As part of the commemorations for the centenary of the birth of the English-born painter Joy Laville, the Museum of Modern Art make the exhibition “Joy Laville. Silence and eternity.

For Lucina Jiménez, head of the National Institute of Fine Arts and Literature, the artist “was inspired by a Mexican landscape where she was able to find a subtlety, both in shape and color, and to give us back a Mexico that perhaps we had not had before.” discovered”.

He added that the rediscovery of many ways of knowing the texture of what is Mexican is due to his vision. “Her sculptures, her drawings – concluded Lucina Jiménez – are here and we hope they will be widely visited, because we know that she is one of the main creators of Mexican art of this century, of the century we live in, because she is present here”.

Never dreamed of having one exhibition, let alone two: Trevor Rowe

“A person ceases to exist when people no longer think about him” and this exhibition is proof that Joy Laville continues to exist, he commented Trevor Roweson of the naturalized Mexican artist, and stressed that his mother never dreamed of having an exhibition, much less two.

Trevor shared how his mother came to Mexico with her own dreams, with the intention to study art and become a painter. She detailed how on Sundays he would accompany her on a bus from San Miguel de Allende to get to Sullivan Park, where she would put up her painting booth and try to sell her work.

For Joy Laville’s son, a key step in his mother’s life was the support of ines lovefrom Mexican Art Gallerysince it represented a very important validation that gave him more trust in his abilities and triggered explorations of his talents and new artistic possibilities.

Reflection on the human condition: Natalia Pollak

For her part, the director of the host venue, Natalia Pollak, commented that the exhibition presents a non-chronological view of Joy Laville’s work, which focuses on the complex existentialist charge of her painting and the way in which she, through her silent spaces and her seriality, reflects a deep reflection on the human condition.

And he recalled that Joy Laville’s last solo exhibition at MAM was a retrospective in 2004. “She was a warm and generous woman, whose exceptional work within the national context deserves to be recognized and appreciated by all future generations. In the context of the centenary of her birth, you will be able to appreciate the singularity of her artistic proposal through 89 pieces that cover 54 years of work, between painting, sculpture, graphic work and ceramics that reveal a different facet within their production, 37 of these works are unpublished, he stressed.

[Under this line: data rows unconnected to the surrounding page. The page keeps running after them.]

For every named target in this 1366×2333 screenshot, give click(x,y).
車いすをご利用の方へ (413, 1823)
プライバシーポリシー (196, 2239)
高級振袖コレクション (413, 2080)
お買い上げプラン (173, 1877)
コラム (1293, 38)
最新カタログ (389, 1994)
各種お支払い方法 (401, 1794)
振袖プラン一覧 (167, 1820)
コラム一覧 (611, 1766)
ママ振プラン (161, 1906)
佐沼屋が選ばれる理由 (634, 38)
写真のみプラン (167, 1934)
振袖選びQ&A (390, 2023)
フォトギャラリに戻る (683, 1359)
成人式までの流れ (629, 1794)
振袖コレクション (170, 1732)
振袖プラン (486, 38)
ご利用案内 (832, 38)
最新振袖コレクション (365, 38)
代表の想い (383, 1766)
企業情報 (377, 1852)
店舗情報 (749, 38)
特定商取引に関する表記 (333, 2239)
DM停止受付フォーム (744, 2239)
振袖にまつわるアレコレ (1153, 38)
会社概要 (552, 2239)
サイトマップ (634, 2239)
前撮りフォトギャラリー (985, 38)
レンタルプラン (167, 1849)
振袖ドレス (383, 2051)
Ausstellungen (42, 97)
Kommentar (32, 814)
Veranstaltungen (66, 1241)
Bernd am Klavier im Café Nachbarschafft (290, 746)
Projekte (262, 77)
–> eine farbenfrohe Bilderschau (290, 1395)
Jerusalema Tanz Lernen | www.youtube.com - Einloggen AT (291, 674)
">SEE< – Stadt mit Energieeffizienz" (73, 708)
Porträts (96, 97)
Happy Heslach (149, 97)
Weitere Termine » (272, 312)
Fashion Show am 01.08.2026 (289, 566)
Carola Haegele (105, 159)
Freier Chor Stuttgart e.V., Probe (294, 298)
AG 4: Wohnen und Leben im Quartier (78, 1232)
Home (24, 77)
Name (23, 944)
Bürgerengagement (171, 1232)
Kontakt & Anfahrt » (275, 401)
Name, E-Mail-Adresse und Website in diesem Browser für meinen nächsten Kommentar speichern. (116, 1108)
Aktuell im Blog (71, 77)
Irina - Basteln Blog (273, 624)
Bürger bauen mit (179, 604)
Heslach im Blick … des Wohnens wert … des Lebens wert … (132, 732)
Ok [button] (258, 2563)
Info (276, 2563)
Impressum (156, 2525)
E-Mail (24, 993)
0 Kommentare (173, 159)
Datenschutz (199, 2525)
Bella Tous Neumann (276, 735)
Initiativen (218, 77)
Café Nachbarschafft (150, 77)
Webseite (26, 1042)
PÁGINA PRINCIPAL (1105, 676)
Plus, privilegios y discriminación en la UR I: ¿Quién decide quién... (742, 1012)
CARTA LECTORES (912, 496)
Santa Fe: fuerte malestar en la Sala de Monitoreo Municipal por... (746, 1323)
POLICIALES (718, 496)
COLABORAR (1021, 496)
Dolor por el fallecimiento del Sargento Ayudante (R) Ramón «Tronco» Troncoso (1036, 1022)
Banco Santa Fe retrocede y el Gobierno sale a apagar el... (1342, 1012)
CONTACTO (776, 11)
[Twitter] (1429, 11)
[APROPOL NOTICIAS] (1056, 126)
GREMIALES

Born on the British Isle of Wight in 1923, Joy emigrated to Mexico in 1956, where she rediscovered her vocation for art and developed an apparently simple artistic proposal, centered on the exploration of color and the prominence of corporeality, which would stand out in the Mexican art scene.

Structured in four nuclei, the exhibition is guided by the chromatic harmony of his canvases, the scaffolding of his compositional planes, the emotional dimension of his landscapes, as well as the presence of figures whose synthetic bodies are placed in timeless spaces, elements with which Laville he stitched together an acute reflection on the human condition.

The first of them, body echoes, draws on nudes, primarily female, with which the artist gives vitality to the abstract and chromatic framework that distinguishes her canvases. On the other hand, in inner crossingthe silent rooms painted by the artist go beyond the mere representation of everyday and domestic spaces, and express a strong existentialist charge.

In the third core, the ocean feeling, Beach scenes are presented, in which the colors, the spatial composition and the reduced presence of bathers invite us to reflect on the human condition in the face of nature and the vicissitudes of life. Finally, a graphic gesture refers to the creative relationship between Laville and her husband, the writer Jorge Ibargüengoitia; the unpublished sketches and the covers with which the creator illustrated the writer’s books are shown.